> **Directions for this task**
The output should be all lines of the entries below in which the word "avatar" occurs.

Records excerpted from a collection:
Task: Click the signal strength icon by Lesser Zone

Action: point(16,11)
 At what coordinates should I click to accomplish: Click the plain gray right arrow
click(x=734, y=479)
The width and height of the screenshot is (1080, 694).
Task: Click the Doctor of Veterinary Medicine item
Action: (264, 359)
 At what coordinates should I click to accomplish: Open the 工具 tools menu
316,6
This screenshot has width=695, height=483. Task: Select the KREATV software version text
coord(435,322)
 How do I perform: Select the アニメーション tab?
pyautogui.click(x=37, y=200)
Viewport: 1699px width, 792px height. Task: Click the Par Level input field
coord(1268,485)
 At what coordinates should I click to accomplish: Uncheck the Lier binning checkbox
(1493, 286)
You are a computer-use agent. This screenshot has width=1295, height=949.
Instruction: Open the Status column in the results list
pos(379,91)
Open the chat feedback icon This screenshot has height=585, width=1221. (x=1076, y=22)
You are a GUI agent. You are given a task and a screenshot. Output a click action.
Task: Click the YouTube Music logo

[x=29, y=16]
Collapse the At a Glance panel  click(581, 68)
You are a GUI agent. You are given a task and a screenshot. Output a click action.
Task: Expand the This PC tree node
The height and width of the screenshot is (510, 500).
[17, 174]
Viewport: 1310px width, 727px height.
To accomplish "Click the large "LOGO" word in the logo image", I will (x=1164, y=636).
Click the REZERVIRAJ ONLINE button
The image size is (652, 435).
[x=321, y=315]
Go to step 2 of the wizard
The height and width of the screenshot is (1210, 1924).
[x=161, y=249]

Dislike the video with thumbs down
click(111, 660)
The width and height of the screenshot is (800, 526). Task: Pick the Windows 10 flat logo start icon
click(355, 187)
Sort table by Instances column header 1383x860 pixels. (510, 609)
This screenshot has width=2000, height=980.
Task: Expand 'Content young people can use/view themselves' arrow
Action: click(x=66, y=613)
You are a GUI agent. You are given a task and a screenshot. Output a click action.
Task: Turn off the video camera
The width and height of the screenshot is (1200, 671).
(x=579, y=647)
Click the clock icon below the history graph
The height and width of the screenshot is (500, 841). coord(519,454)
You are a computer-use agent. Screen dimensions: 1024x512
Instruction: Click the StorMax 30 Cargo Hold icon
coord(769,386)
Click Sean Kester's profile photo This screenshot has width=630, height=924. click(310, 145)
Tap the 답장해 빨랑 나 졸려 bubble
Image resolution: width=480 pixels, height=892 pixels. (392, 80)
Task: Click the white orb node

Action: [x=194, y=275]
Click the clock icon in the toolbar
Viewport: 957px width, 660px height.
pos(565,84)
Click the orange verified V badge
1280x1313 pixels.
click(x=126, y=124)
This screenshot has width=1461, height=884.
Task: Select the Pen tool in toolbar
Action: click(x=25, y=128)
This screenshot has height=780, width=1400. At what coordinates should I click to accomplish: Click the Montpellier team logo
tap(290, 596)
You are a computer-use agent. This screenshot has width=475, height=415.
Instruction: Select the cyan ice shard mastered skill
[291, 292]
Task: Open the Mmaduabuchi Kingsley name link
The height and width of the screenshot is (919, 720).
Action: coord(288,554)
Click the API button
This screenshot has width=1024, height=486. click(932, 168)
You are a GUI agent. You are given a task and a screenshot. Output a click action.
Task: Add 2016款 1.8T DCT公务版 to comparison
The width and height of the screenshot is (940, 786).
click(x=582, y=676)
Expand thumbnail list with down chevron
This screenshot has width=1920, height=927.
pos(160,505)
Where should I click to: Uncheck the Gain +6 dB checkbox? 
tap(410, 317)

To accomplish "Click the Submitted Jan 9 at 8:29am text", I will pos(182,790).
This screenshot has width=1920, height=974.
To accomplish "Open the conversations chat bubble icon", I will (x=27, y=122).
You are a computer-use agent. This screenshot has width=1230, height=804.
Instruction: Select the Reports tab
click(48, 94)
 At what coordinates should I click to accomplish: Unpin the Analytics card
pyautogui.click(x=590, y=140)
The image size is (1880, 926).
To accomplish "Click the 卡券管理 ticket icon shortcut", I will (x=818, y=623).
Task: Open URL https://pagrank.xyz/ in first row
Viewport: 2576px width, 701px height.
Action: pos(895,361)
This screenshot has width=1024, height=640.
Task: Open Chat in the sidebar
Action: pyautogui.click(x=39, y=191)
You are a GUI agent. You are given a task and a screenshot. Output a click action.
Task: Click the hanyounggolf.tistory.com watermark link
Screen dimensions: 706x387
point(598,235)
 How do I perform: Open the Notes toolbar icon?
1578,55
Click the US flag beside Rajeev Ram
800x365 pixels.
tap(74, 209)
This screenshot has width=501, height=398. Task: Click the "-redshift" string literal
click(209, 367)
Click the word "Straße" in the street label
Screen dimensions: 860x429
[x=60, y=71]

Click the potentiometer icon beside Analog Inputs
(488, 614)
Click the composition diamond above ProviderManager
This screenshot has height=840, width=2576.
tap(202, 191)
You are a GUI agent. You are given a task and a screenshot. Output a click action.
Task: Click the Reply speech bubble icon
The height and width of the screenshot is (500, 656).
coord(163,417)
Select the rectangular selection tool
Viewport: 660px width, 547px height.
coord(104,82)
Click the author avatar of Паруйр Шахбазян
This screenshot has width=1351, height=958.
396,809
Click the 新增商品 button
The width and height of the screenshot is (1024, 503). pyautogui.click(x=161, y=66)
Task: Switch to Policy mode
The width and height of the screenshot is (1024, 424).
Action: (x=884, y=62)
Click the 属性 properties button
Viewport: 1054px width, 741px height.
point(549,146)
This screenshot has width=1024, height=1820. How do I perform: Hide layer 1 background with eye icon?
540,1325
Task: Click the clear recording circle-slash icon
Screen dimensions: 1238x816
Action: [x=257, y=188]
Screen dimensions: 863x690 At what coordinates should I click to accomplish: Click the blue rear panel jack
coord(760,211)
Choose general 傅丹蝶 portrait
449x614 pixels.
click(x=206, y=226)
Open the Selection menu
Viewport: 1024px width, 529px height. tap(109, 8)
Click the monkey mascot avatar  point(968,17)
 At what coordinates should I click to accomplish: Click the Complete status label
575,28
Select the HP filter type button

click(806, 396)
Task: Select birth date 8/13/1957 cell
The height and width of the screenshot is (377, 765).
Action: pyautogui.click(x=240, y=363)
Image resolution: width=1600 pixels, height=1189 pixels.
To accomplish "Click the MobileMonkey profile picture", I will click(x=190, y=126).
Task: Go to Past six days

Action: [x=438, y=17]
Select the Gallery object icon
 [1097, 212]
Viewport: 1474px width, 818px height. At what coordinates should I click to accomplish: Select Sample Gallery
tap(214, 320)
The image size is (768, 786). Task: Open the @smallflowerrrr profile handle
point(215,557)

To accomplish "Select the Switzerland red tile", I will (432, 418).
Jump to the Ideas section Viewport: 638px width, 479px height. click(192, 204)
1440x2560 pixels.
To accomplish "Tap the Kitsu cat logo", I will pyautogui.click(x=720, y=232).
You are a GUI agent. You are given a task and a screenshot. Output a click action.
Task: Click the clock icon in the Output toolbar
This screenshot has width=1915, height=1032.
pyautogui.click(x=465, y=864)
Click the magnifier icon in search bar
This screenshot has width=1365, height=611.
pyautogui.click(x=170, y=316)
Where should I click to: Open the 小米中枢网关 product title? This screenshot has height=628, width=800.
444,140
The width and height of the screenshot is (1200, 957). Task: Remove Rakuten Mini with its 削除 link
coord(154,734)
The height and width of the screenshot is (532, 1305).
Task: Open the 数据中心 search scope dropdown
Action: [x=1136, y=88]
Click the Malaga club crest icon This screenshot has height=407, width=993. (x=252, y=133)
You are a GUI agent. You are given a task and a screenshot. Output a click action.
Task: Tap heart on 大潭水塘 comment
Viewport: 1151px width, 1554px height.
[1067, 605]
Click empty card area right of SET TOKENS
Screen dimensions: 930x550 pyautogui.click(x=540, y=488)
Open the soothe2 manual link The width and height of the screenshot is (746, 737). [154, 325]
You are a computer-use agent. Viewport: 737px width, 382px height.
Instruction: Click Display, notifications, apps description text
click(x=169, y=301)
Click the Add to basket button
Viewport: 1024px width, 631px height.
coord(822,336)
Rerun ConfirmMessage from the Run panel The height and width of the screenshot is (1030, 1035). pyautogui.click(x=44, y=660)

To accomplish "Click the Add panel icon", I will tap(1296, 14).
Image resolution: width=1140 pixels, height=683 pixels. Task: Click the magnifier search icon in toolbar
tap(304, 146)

> **Answer below**
Click the author avatar of Паруйр Шахбазян
Click the monkey mascot avatar  point(968,17)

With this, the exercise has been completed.